**Page text**
_ _ _
An exhibition able to combine pure beauty with the essence of waste, not just and not only in a philosophical and sociological sense but also physical and chemical. Circular View, in fact, through a series of images chosen specifically for the exhibition and proposed as suggestive lightboxes, tells the evolution of the construction of the biomethane plant of Sant’Agata Bolognese, in Emilia Romagna, which took place between 2018 and 2019, wanted by Hera SpA that, by involving Camporesi in this visual project created an intersection between pure documentation and the lyricism that distinguishes the artist’s gaze. A project that makes waste a revolution and that, through an artistic story, has been able to trace the line of such an important challenge: benefit – in terms of energy, environment and society – from what is destined to be wasted.
I had the pleasure of meeting Silvia Camporesi “virtually” and asking her some significant questions, to discover with her and with the readers the deeper meaning of Circular View, in order to understand the value of a project born from the dialogue of a company with an artist, two extremely different voices, as we shall see, united by a common perspective.
“CircularView”, a story through images which, in collaboration with Hera S.p.A. has outlined an unusual and peculiar aesthetic itinerary, capable of pointing the lens to a future universe, one that, in this plant for the production of biomethane from the organic fraction of waste, will generate sustainable energy. Certainly a challenge, in which man and technology follow the cycles of nature and perfect them. For a year, your gaze focused, in a very particular way, on the construction process of this revolutionary system, born a few km from Bologna. Tell us your first impressions, from the idea of the Hera Group to your design intuition.
_ _ _
**Collected data**
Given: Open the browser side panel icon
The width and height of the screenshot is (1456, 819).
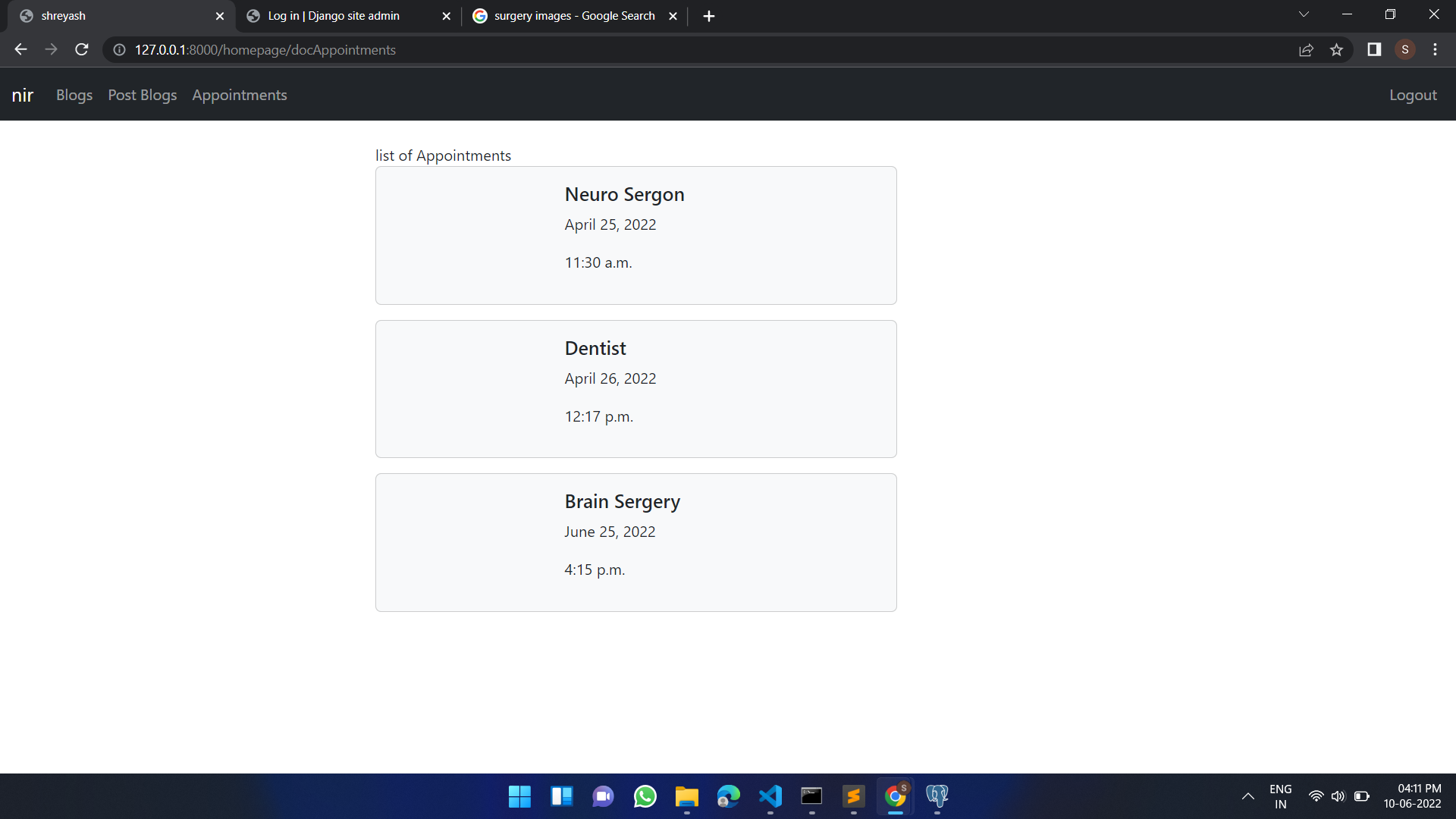Looking at the screenshot, I should (1374, 49).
_ _ _
**What this exercise asks**
[A] Answer these questions from the text about Circular View, one line each:
(i) In which town and region was the biomethane plant built?
(ii) Between which years did its construction take place?
(iii) How long did Camporesi's gaze focus on the construction process?
[B] Echo the passage of the text about Circular View starting with "I had the pleasure" and going on through "a common perspective.".
[C] In one to three sentences, explain why the writer of the text about Circular View put questions to Silvia Camporesi, as the text states it.

**The solutions**
[A]
(i) Sant’Agata Bolognese, in Emilia Romagna
(ii) Between 2018 and 2019
(iii) For a year

[B]
I had the pleasure of meeting Silvia Camporesi “virtually” and asking her some significant questions, to discover with her and with the readers the deeper meaning of Circular View, in order to understand the value of a project born from the dialogue of a company with an artist, two extremely different voices, as we shall see, united by a common perspective.

[C] The writer asked her questions to discover, with her and with the readers, the deeper meaning of Circular View. The aim was to understand the value of a project born from the dialogue between a company and an artist, two very different voices united by a common perspective.